> _AIM_:
Return the listing's lines from the line containing "The image size is (1917, 949)." through the line containing "Action: click(x=677, y=1051)", both ends included, reproducing each line without change.

↓

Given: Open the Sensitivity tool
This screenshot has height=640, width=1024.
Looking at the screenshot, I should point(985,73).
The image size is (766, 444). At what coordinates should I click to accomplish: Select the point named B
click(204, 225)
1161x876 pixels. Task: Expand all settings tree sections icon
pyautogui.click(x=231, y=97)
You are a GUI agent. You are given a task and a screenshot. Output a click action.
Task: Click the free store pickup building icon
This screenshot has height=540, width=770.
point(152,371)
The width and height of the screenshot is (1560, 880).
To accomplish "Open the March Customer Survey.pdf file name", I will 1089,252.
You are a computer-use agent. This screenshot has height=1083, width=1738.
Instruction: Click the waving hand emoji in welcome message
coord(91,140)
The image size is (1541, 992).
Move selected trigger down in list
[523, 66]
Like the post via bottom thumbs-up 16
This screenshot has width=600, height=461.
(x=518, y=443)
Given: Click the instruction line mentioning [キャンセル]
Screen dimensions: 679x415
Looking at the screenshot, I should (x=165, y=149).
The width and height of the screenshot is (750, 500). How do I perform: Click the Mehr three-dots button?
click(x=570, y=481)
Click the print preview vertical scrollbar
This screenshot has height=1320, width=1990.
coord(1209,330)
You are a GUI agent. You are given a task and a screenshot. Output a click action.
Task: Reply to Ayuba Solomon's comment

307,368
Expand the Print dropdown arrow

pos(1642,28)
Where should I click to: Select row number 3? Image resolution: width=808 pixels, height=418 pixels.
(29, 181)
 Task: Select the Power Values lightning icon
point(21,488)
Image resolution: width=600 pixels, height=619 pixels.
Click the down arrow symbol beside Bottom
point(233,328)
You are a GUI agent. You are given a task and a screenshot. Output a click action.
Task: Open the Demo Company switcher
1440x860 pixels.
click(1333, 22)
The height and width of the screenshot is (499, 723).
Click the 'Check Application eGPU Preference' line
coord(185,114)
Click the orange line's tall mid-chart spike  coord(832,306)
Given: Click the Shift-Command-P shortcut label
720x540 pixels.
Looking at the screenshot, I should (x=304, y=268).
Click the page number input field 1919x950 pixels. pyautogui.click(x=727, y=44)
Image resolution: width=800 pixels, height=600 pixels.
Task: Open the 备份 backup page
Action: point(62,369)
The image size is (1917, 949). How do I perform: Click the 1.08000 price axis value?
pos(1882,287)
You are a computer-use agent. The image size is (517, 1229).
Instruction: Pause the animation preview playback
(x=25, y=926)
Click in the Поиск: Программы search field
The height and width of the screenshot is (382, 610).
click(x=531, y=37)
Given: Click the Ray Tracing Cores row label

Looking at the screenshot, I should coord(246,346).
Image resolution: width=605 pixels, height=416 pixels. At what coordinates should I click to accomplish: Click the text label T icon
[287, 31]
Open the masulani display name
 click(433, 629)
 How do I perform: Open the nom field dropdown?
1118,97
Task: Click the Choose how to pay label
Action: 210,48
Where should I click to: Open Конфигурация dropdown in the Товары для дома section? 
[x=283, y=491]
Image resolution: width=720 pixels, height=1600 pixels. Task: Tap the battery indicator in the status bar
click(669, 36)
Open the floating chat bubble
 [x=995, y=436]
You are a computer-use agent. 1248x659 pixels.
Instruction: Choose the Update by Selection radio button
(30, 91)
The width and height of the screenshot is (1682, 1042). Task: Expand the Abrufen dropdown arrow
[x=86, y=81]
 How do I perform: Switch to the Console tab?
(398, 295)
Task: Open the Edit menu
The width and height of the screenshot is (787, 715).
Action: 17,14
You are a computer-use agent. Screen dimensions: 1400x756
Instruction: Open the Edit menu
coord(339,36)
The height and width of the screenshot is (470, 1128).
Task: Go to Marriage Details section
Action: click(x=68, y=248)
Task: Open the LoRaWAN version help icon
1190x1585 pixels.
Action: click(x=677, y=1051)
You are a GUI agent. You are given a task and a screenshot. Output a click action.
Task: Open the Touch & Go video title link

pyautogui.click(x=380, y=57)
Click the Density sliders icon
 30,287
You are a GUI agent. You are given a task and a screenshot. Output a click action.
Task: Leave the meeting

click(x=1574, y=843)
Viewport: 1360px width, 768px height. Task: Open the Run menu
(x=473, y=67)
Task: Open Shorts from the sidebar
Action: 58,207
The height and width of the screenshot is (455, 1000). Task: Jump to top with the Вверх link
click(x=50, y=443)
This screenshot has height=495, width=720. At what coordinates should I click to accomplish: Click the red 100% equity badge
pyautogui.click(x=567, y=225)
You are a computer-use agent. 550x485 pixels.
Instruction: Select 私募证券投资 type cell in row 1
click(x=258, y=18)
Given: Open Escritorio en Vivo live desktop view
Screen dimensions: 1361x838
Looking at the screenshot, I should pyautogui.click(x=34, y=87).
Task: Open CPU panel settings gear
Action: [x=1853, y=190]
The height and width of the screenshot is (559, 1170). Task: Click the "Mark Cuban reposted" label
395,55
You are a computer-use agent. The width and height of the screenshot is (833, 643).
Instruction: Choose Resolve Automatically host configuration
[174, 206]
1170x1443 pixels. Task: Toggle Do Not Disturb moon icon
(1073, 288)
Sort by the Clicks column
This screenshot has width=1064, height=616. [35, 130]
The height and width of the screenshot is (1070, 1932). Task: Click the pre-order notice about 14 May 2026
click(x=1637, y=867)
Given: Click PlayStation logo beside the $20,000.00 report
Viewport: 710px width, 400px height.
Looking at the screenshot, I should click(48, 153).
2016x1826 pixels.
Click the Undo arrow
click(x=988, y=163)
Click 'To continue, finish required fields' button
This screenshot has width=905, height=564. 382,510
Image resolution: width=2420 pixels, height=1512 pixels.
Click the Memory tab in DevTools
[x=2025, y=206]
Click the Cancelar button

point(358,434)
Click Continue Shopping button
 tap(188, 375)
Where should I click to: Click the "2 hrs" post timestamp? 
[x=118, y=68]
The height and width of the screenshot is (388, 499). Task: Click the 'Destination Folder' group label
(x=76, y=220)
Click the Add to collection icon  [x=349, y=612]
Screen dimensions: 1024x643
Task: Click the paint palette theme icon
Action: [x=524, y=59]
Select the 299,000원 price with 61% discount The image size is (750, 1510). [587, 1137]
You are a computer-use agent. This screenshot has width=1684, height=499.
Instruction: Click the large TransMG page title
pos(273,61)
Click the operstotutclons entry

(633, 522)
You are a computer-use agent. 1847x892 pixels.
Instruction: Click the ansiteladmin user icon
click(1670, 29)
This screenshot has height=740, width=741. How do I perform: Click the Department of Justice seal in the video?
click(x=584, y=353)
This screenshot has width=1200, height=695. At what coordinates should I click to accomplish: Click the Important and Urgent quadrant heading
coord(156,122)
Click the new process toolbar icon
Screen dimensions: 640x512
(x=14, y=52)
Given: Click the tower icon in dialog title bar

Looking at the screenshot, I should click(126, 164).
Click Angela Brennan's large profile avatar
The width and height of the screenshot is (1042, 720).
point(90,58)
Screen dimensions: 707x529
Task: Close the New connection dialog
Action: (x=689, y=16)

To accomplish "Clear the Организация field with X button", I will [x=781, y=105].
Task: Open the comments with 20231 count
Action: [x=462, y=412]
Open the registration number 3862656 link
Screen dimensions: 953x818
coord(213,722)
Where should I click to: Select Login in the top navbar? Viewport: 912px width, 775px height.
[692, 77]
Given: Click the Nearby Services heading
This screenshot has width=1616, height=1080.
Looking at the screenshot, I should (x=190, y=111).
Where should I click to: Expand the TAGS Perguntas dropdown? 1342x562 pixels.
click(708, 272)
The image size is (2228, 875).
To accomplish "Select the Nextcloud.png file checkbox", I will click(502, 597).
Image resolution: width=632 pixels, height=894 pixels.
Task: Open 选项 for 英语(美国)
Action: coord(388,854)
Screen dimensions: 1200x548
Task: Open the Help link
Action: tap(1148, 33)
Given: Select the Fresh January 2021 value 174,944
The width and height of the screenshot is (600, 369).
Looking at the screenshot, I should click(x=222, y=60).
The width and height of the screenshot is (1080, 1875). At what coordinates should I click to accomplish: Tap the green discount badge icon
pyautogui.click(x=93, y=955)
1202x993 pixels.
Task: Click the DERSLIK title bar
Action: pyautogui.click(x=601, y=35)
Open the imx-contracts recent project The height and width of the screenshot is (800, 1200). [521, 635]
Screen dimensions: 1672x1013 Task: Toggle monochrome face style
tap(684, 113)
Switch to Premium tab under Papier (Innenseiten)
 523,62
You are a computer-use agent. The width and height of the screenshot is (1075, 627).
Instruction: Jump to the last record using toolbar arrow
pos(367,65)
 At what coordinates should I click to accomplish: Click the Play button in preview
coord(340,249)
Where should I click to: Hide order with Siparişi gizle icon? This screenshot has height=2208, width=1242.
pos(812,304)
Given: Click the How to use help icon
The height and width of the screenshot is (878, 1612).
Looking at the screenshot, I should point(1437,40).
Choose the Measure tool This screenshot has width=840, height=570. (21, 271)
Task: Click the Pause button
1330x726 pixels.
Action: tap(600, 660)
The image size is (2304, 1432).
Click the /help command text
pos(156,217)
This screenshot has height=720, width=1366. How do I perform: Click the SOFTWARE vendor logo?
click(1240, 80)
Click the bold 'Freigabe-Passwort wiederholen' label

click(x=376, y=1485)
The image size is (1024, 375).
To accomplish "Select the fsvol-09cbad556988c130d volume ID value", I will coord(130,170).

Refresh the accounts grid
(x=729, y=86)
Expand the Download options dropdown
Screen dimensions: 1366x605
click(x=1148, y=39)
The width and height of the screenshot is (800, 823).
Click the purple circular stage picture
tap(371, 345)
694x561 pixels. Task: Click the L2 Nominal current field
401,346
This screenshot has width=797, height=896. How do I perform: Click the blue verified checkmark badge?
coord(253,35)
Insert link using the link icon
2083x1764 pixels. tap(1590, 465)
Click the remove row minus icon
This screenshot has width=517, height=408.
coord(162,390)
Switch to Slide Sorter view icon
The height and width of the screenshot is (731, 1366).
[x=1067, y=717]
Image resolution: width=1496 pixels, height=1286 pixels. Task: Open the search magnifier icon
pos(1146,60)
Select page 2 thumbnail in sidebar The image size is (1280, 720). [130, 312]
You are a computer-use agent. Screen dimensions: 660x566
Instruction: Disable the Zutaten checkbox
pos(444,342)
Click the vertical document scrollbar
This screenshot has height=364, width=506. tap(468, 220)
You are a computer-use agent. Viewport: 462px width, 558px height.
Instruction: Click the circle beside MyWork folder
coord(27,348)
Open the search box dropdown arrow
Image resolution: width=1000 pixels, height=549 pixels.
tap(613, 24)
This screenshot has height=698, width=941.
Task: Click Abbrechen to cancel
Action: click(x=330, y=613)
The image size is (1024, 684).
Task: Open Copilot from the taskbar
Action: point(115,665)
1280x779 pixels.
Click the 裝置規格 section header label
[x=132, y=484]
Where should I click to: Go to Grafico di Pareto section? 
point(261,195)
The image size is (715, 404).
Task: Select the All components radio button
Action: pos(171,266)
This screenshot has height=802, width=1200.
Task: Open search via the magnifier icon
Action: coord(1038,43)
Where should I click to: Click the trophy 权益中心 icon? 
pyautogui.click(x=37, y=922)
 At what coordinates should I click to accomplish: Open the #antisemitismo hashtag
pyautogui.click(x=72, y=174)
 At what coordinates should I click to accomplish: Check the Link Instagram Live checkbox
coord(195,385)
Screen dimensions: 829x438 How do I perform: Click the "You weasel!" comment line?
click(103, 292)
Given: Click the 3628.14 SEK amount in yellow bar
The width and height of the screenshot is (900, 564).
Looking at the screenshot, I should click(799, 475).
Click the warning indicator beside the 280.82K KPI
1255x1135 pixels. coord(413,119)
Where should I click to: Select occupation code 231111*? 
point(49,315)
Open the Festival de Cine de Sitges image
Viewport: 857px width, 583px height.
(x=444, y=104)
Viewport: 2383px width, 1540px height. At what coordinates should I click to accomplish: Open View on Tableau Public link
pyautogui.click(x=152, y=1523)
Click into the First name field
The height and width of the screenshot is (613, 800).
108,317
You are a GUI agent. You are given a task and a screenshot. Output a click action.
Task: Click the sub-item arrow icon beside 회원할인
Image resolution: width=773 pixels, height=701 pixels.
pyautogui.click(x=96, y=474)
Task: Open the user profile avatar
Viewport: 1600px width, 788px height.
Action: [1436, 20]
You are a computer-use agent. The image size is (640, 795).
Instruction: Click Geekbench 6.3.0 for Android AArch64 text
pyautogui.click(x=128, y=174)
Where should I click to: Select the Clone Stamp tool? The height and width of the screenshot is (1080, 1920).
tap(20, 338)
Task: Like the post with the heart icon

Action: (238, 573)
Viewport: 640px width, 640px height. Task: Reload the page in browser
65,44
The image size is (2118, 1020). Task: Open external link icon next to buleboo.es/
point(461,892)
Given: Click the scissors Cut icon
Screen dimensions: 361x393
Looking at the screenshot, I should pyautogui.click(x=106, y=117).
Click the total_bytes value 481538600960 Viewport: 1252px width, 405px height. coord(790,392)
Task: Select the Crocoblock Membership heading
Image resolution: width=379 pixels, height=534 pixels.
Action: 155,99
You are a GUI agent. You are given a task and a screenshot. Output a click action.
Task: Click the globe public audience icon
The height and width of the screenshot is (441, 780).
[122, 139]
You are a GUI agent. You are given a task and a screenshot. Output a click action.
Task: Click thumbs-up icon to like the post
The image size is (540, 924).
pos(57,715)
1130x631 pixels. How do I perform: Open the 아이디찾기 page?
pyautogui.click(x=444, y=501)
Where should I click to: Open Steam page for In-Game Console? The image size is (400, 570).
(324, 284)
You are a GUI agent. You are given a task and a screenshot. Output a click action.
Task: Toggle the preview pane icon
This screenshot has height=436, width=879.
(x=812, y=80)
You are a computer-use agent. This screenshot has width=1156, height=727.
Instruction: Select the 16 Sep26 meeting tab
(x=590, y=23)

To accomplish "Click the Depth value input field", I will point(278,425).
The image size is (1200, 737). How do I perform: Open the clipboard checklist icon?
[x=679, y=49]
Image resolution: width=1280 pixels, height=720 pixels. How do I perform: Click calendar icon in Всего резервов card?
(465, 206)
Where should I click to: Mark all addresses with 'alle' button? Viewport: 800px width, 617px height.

↑

> _ANSWER_:
The image size is (1917, 949). How do I perform: Click the 1.08000 price axis value?
pos(1882,287)
You are a computer-use agent. The image size is (517, 1229).
Instruction: Pause the animation preview playback
(x=25, y=926)
Click in the Поиск: Программы search field
The height and width of the screenshot is (382, 610).
click(x=531, y=37)
Given: Click the Ray Tracing Cores row label

Looking at the screenshot, I should coord(246,346).
Image resolution: width=605 pixels, height=416 pixels. At what coordinates should I click to accomplish: Click the text label T icon
[287, 31]
Open the masulani display name
 click(433, 629)
 How do I perform: Open the nom field dropdown?
1118,97
Task: Click the Choose how to pay label
Action: 210,48
Where should I click to: Open Конфигурация dropdown in the Товары для дома section? 
[x=283, y=491]
Image resolution: width=720 pixels, height=1600 pixels. Task: Tap the battery indicator in the status bar
click(669, 36)
Open the floating chat bubble
 [x=995, y=436]
You are a computer-use agent. 1248x659 pixels.
Instruction: Choose the Update by Selection radio button
(30, 91)
The width and height of the screenshot is (1682, 1042). Task: Expand the Abrufen dropdown arrow
[x=86, y=81]
 How do I perform: Switch to the Console tab?
(398, 295)
Task: Open the Edit menu
The width and height of the screenshot is (787, 715).
Action: 17,14
You are a computer-use agent. Screen dimensions: 1400x756
Instruction: Open the Edit menu
coord(339,36)
The height and width of the screenshot is (470, 1128).
Task: Go to Marriage Details section
Action: click(x=68, y=248)
Task: Open the LoRaWAN version help icon
1190x1585 pixels.
Action: click(x=677, y=1051)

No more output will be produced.